Sometimes it’s easy, like with taxes. There’s conservative accusatory nonsense: Higher taxes, you say? What is this, Communist Nazi Anarchist 1930s Finland? And there’s sycophantic liberal idiocy: Blah, blah, blah, I have feelings. Nobody wins.
Then there are the tough issues. I’m not talking about abortion tough or stem-cell tough, where the moral stakes are high and both sides passionately adhere to their principles. I’m talking about those ambiguous nuggets of news that fall somewhere between “Ha—that’s weird!” and “Who gives a shit?”
Let’s try something fun.Let’s take the same piece of news and write it twice and see which one we like more, which one makes the most sense.
Last Friday, President Barack Obama pardoned nine felons and in doing so wiped their records clean.
Here are two factually accurate accounts of that story.
After lasting for the second-longest time in office without invoking the constitutional right of clemency, President Obama expunged the records of nine individuals who had served their time and petitioned their government to alleviate the burdens of a felony record.
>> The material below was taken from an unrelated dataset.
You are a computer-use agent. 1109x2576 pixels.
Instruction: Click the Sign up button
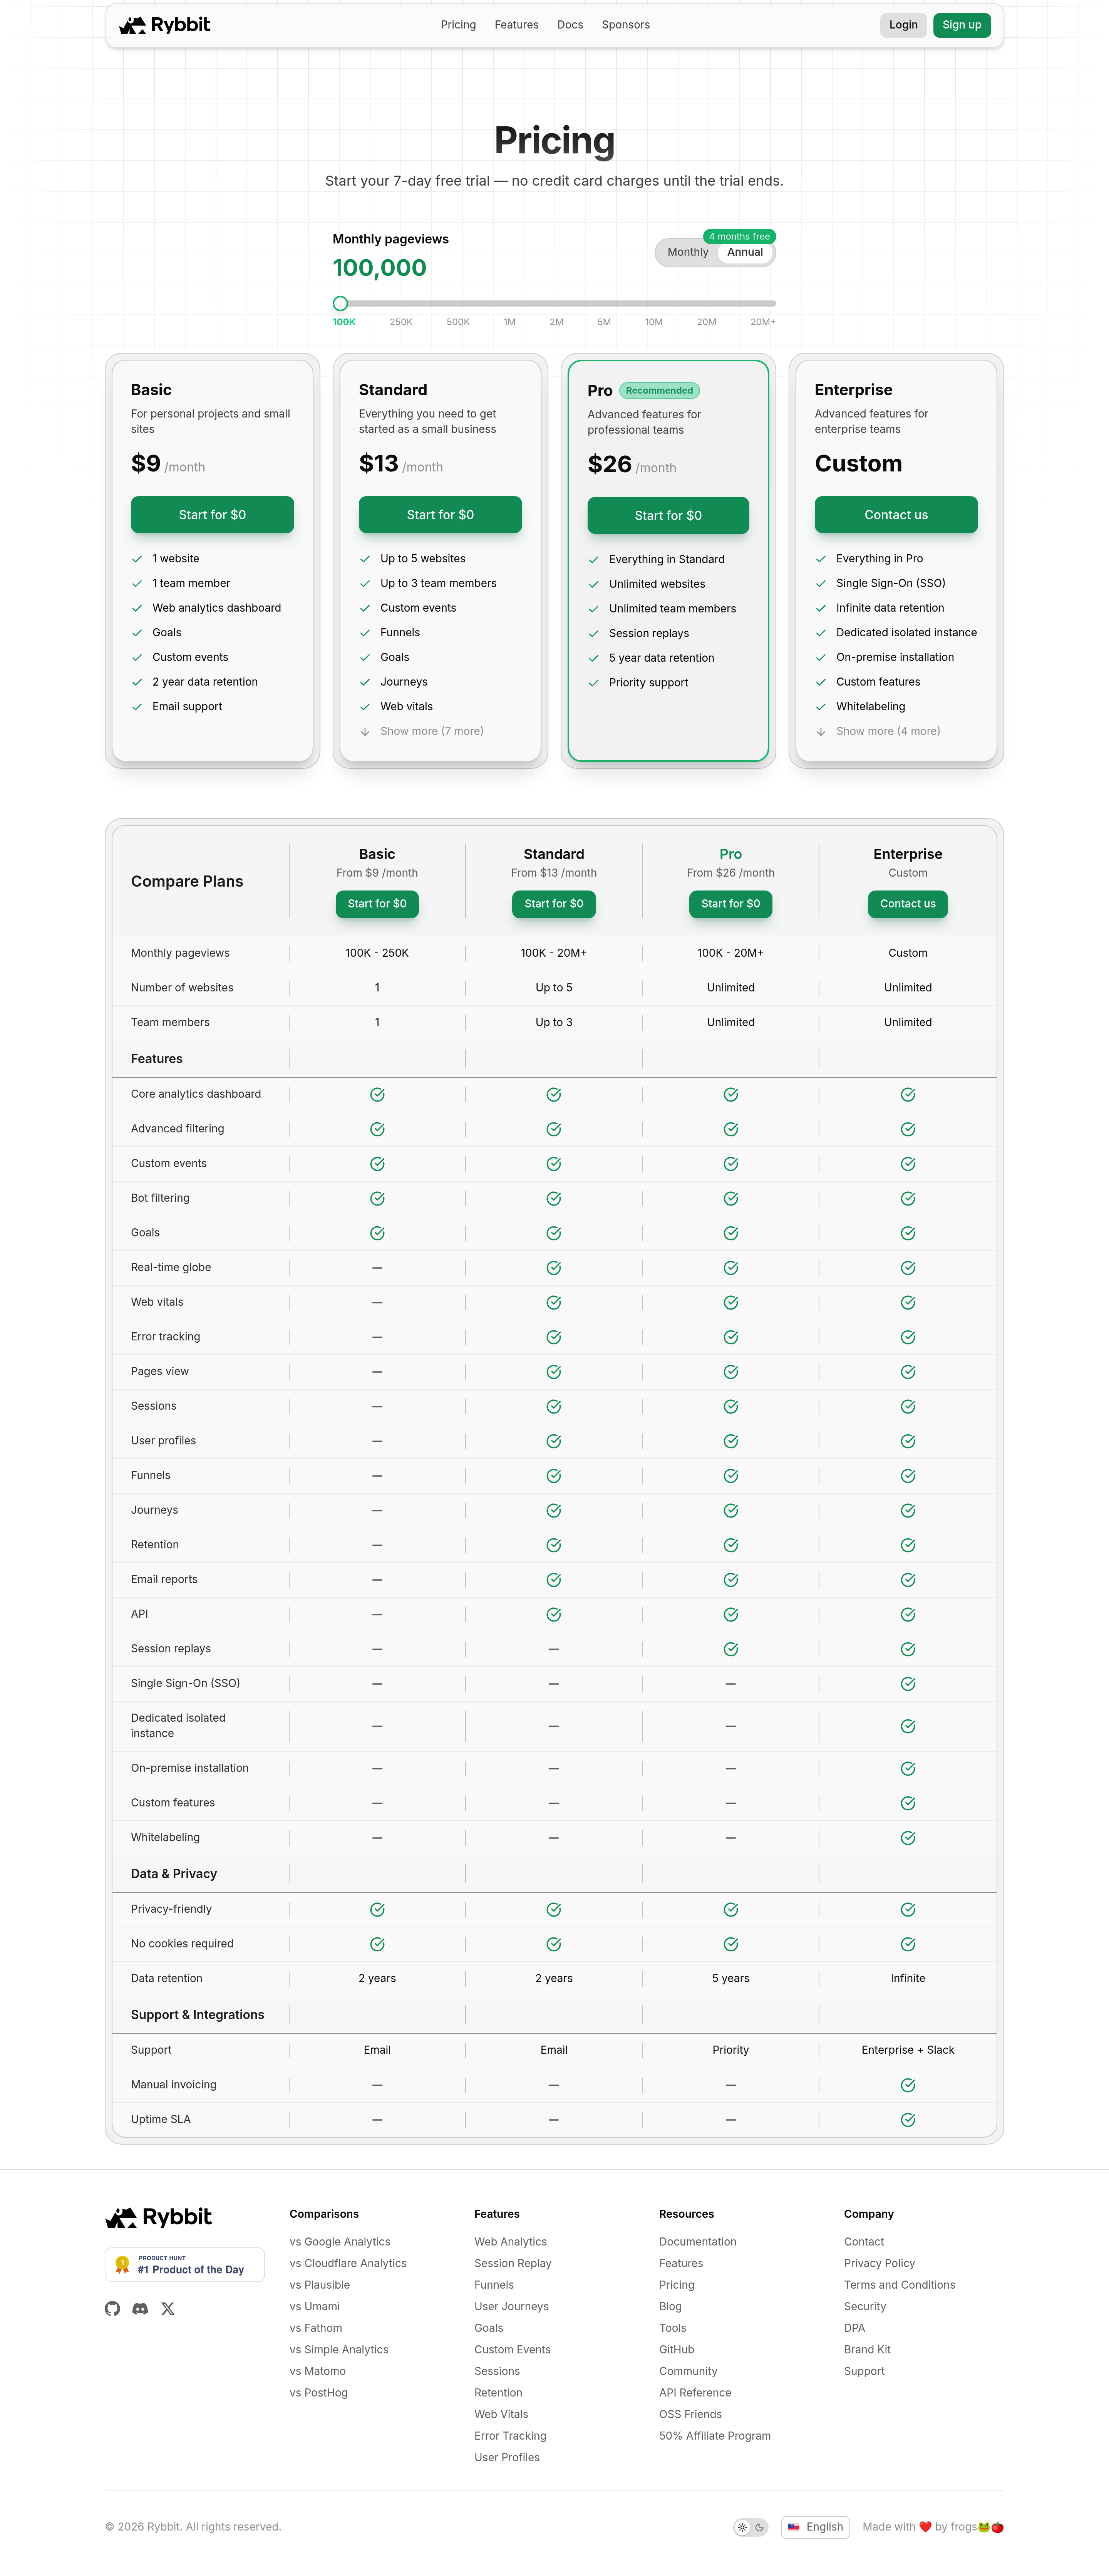[x=961, y=25]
One man, 66-year-old Vietnam veteran Ronald Foster, had a lone blight of criminality on his record: a 1963 incident where the then-19-year-old Marine was caught altering pennies to use them as dimes in vending machines. The young, cash-strapped man, like many brave soldiers of that bygone era, soon shipped off for a tour in Vietnam and never imagined that a crime like his would linger for decades after. His constitutionally provided freedoms were limited until he recently learned that he’d been harried by this minor offense for over 40 years.
Floretta Leavy is another veteran who had long ago served her time. So is Edgar Leopold Kranz, Jr., a former Airman from North Dakota. Both were pardoned by President Obama. Servicemen and women like these two have dedicated themselves to the protection of our country. Now that their civil rights are reestablished, they can enjoy the freedoms that they helped protect.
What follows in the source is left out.